TASK OBJECTIVE → In the listing that follows, find the line with "Task: Collapse the vo package folder", then copy exactly from it through the line with "1456x819 pixels. Task: Open", leaving out every picture.

BEGIN DATA RECORDS

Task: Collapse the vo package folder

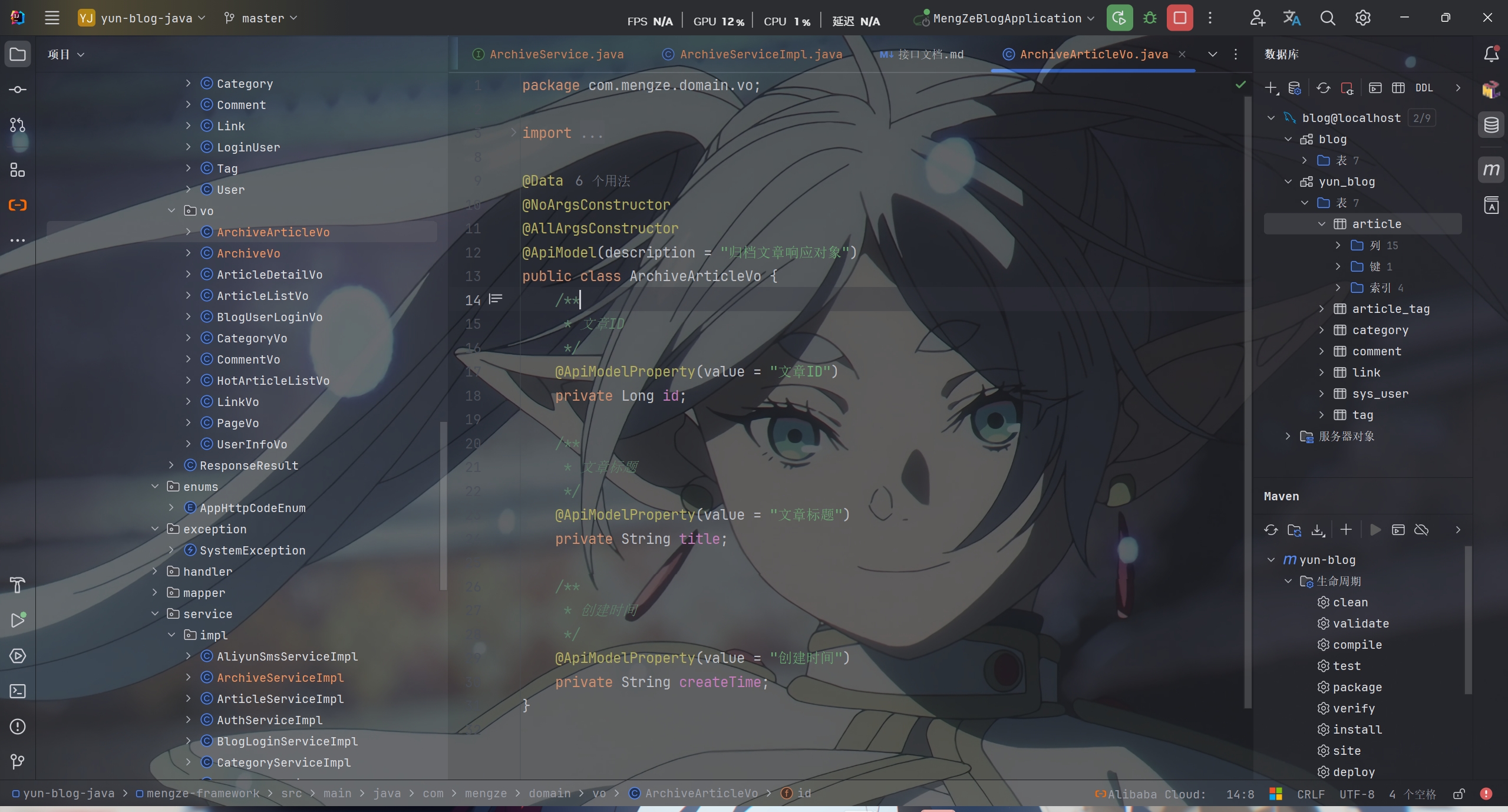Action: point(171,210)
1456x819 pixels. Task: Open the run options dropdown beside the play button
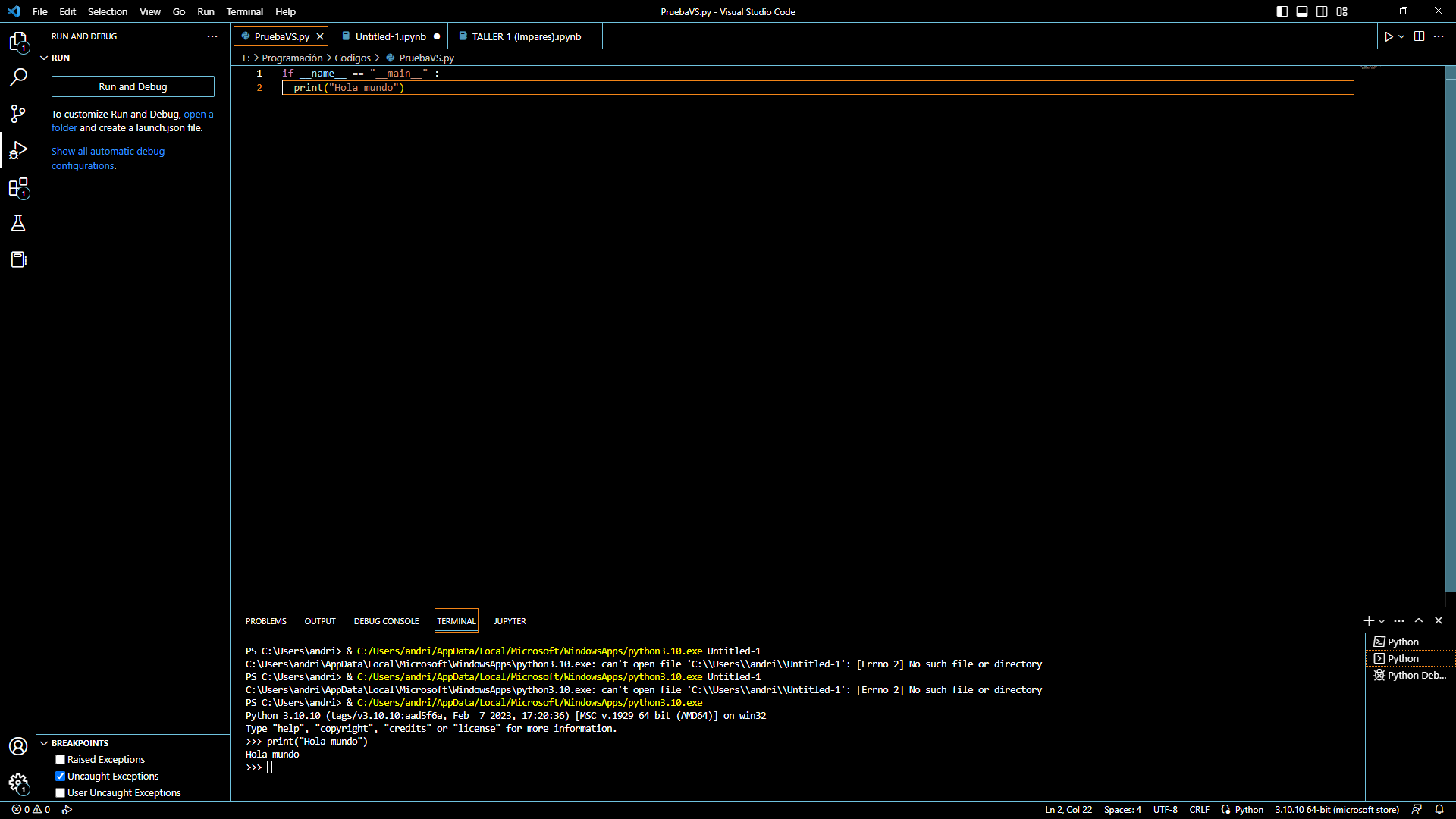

END DATA RECORDS
BEGIN DATA RECORDS

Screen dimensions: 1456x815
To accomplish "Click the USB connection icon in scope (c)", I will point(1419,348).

END DATA RECORDS
BEGIN DATA RECORDS

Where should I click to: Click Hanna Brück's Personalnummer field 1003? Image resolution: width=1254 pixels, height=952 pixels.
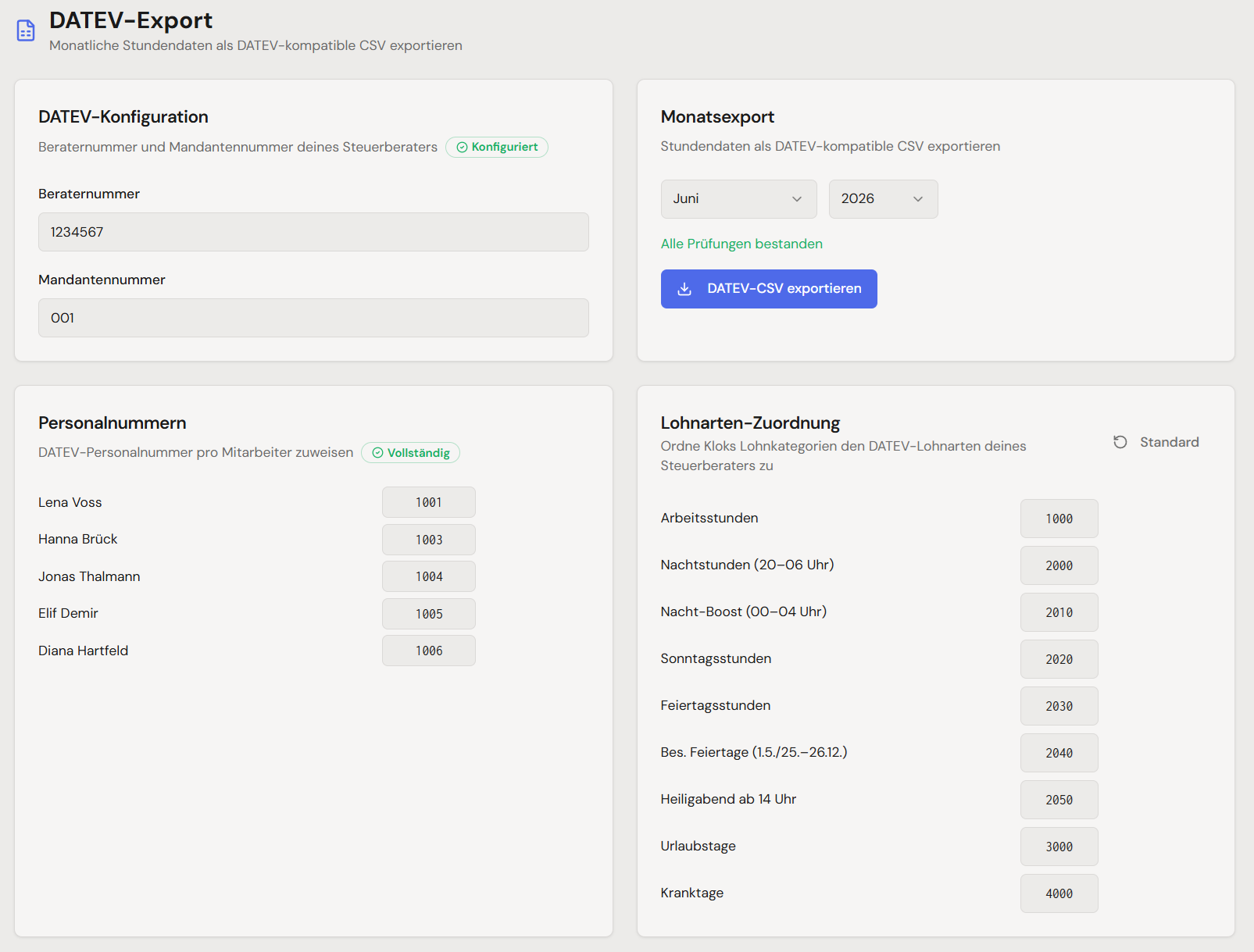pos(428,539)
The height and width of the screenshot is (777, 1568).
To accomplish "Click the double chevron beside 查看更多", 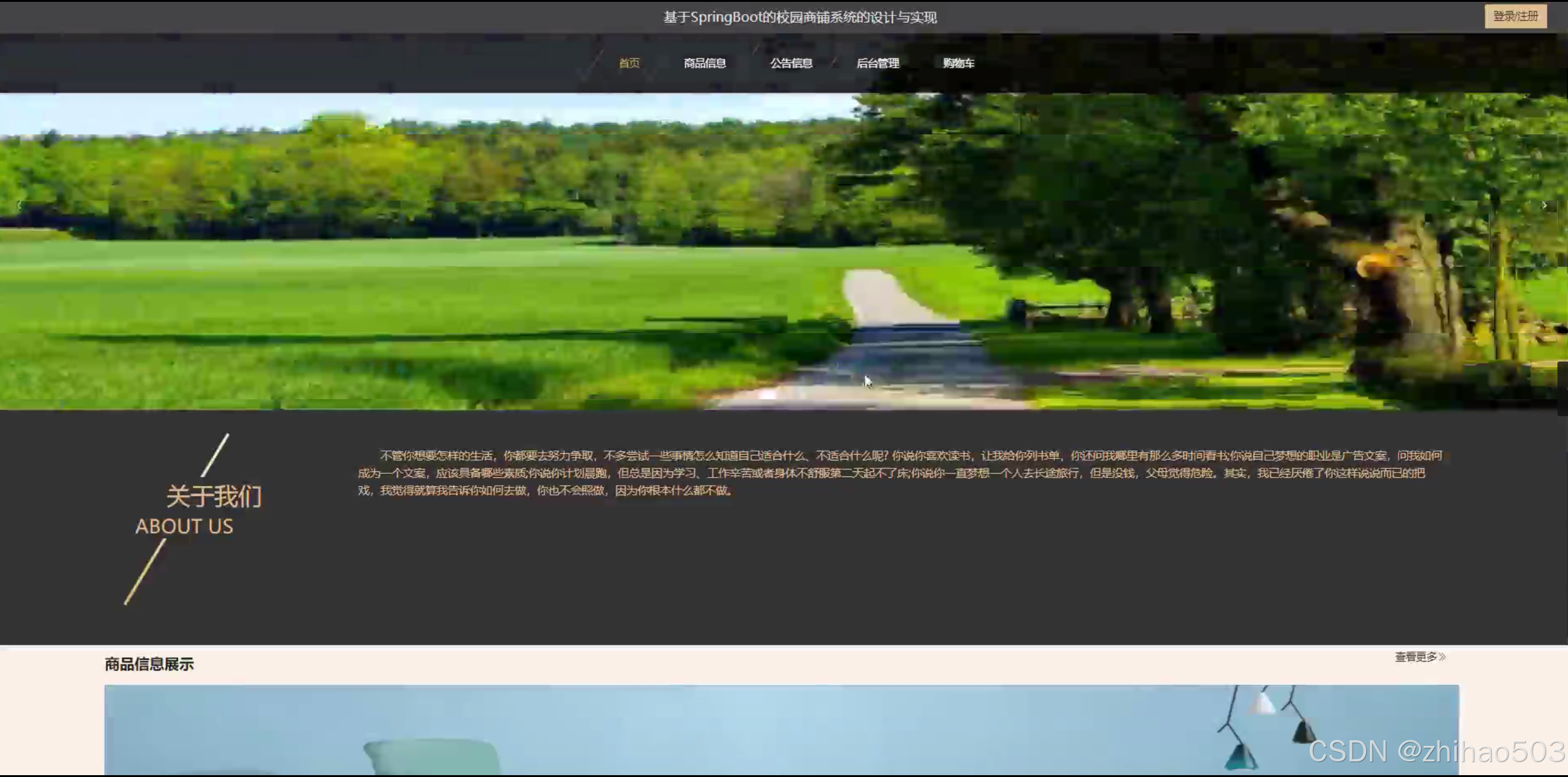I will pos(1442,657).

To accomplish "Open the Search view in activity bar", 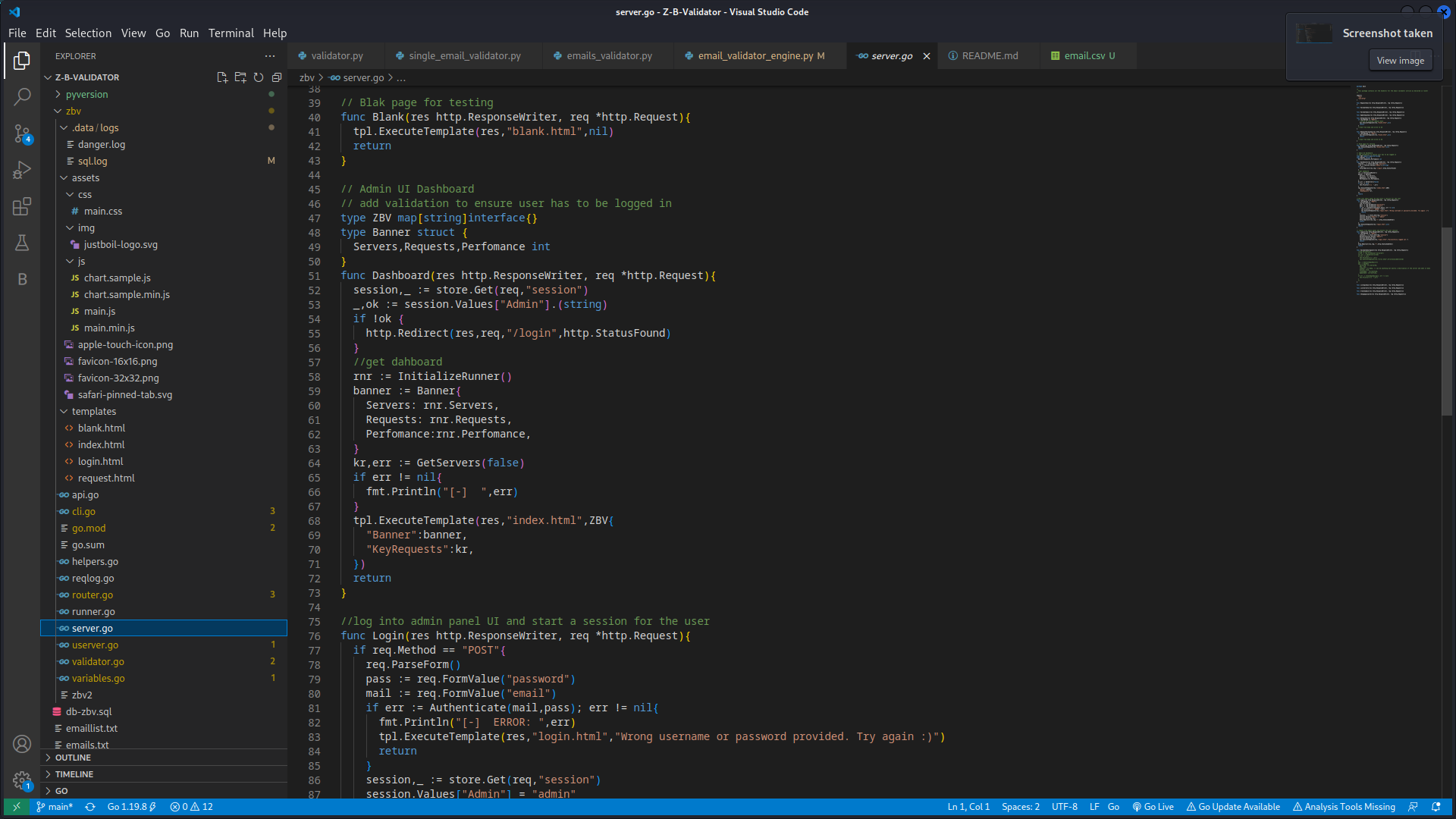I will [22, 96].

END DATA RECORDS

TASK RESPONSE →
Task: Collapse the vo package folder

Action: point(171,210)
1456x819 pixels. Task: Open the run options dropdown beside the play button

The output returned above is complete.